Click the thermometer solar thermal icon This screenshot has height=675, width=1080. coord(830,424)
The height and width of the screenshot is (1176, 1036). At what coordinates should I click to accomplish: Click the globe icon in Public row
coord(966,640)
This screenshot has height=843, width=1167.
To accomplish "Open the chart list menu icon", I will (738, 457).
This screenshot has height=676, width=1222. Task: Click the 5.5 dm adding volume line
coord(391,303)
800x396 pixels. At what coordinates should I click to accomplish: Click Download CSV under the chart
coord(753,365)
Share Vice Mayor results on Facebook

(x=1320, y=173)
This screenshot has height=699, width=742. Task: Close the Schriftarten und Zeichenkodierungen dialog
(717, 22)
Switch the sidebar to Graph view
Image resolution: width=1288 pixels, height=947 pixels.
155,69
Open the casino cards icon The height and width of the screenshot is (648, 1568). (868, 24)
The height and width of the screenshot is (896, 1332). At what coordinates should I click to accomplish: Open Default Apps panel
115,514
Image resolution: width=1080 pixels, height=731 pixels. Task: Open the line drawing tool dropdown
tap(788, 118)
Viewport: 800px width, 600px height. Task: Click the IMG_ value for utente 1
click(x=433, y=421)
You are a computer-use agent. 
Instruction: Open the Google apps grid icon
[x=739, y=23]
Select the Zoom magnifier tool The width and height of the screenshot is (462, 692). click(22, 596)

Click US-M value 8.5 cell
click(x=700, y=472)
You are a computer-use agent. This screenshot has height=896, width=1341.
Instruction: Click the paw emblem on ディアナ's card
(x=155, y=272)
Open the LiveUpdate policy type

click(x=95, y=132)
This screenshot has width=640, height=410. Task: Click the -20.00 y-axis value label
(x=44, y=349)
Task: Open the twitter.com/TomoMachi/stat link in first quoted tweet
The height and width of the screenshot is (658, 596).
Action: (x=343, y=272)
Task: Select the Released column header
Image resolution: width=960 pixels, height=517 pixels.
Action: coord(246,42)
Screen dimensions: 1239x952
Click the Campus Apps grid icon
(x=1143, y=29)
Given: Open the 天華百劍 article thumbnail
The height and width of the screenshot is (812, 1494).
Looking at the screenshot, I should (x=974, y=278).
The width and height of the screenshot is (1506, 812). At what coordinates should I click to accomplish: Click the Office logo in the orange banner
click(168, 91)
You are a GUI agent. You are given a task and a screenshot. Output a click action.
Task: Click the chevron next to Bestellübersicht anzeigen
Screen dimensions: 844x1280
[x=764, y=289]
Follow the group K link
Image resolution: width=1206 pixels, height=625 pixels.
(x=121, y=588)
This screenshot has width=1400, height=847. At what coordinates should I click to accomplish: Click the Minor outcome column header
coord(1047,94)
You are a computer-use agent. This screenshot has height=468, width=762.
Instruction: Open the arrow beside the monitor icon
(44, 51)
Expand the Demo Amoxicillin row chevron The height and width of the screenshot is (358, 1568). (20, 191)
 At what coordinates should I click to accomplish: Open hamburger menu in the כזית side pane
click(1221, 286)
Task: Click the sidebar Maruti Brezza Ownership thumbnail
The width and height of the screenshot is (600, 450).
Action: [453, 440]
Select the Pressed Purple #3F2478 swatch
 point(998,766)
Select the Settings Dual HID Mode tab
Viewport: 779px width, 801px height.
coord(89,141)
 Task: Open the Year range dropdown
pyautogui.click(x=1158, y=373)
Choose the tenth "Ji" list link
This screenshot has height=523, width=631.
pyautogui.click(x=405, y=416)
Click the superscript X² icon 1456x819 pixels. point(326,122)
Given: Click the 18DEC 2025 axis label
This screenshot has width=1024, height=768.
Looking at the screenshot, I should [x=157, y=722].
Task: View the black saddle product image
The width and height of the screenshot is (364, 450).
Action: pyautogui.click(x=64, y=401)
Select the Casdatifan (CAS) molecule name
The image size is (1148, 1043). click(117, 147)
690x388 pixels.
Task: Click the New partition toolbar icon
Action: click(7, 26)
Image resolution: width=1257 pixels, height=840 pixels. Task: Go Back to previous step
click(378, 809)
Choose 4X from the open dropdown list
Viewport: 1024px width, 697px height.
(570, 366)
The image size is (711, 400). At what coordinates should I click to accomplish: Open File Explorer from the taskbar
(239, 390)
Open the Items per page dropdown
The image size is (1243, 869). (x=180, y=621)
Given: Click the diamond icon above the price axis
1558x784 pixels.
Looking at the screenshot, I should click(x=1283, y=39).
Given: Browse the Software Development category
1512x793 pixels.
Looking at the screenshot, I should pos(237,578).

= = = = =

• **Work instructions**
Copy out all of the data above line for line, with no changes.

• **Solution**
Click the thermometer solar thermal icon This screenshot has height=675, width=1080. coord(830,424)
The height and width of the screenshot is (1176, 1036). At what coordinates should I click to accomplish: Click the globe icon in Public row
coord(966,640)
This screenshot has height=843, width=1167.
To accomplish "Open the chart list menu icon", I will (738, 457).
This screenshot has height=676, width=1222. Task: Click the 5.5 dm adding volume line
coord(391,303)
800x396 pixels. At what coordinates should I click to accomplish: Click Download CSV under the chart
coord(753,365)
Share Vice Mayor results on Facebook

(x=1320, y=173)
This screenshot has height=699, width=742. Task: Close the Schriftarten und Zeichenkodierungen dialog
(717, 22)
Switch the sidebar to Graph view
Image resolution: width=1288 pixels, height=947 pixels.
155,69
Open the casino cards icon The height and width of the screenshot is (648, 1568). (868, 24)
The height and width of the screenshot is (896, 1332). At what coordinates should I click to accomplish: Open Default Apps panel
115,514
Image resolution: width=1080 pixels, height=731 pixels. Task: Open the line drawing tool dropdown
tap(788, 118)
Viewport: 800px width, 600px height. Task: Click the IMG_ value for utente 1
click(x=433, y=421)
You are a computer-use agent. 
Instruction: Open the Google apps grid icon
[x=739, y=23]
Select the Zoom magnifier tool The width and height of the screenshot is (462, 692). click(22, 596)

Click US-M value 8.5 cell
click(x=700, y=472)
You are a computer-use agent. This screenshot has height=896, width=1341.
Instruction: Click the paw emblem on ディアナ's card
(x=155, y=272)
Open the LiveUpdate policy type

click(x=95, y=132)
This screenshot has width=640, height=410. Task: Click the -20.00 y-axis value label
(x=44, y=349)
Task: Open the twitter.com/TomoMachi/stat link in first quoted tweet
The height and width of the screenshot is (658, 596).
Action: (x=343, y=272)
Task: Select the Released column header
Image resolution: width=960 pixels, height=517 pixels.
Action: coord(246,42)
Screen dimensions: 1239x952
Click the Campus Apps grid icon
(x=1143, y=29)
Given: Open the 天華百劍 article thumbnail
The height and width of the screenshot is (812, 1494).
Looking at the screenshot, I should (x=974, y=278).
The width and height of the screenshot is (1506, 812). At what coordinates should I click to accomplish: Click the Office logo in the orange banner
click(168, 91)
You are a GUI agent. You are given a task and a screenshot. Output a click action.
Task: Click the chevron next to Bestellübersicht anzeigen
Screen dimensions: 844x1280
[x=764, y=289]
Follow the group K link
Image resolution: width=1206 pixels, height=625 pixels.
(x=121, y=588)
This screenshot has width=1400, height=847. At what coordinates should I click to accomplish: Click the Minor outcome column header
coord(1047,94)
You are a computer-use agent. This screenshot has height=468, width=762.
Instruction: Open the arrow beside the monitor icon
(44, 51)
Expand the Demo Amoxicillin row chevron The height and width of the screenshot is (358, 1568). (20, 191)
 At what coordinates should I click to accomplish: Open hamburger menu in the כזית side pane
click(1221, 286)
Task: Click the sidebar Maruti Brezza Ownership thumbnail
The width and height of the screenshot is (600, 450).
Action: [453, 440]
Select the Pressed Purple #3F2478 swatch
 point(998,766)
Select the Settings Dual HID Mode tab
Viewport: 779px width, 801px height.
coord(89,141)
 Task: Open the Year range dropdown
pyautogui.click(x=1158, y=373)
Choose the tenth "Ji" list link
This screenshot has height=523, width=631.
pyautogui.click(x=405, y=416)
Click the superscript X² icon 1456x819 pixels. point(326,122)
Given: Click the 18DEC 2025 axis label
This screenshot has width=1024, height=768.
Looking at the screenshot, I should [x=157, y=722].
Task: View the black saddle product image
The width and height of the screenshot is (364, 450).
Action: pyautogui.click(x=64, y=401)
Select the Casdatifan (CAS) molecule name
The image size is (1148, 1043). click(117, 147)
690x388 pixels.
Task: Click the New partition toolbar icon
Action: click(7, 26)
Image resolution: width=1257 pixels, height=840 pixels. Task: Go Back to previous step
click(378, 809)
Choose 4X from the open dropdown list
Viewport: 1024px width, 697px height.
(570, 366)
The image size is (711, 400). At what coordinates should I click to accomplish: Open File Explorer from the taskbar
(239, 390)
Open the Items per page dropdown
The image size is (1243, 869). (x=180, y=621)
Given: Click the diamond icon above the price axis
1558x784 pixels.
Looking at the screenshot, I should click(x=1283, y=39).
Given: Browse the Software Development category
1512x793 pixels.
Looking at the screenshot, I should pos(237,578).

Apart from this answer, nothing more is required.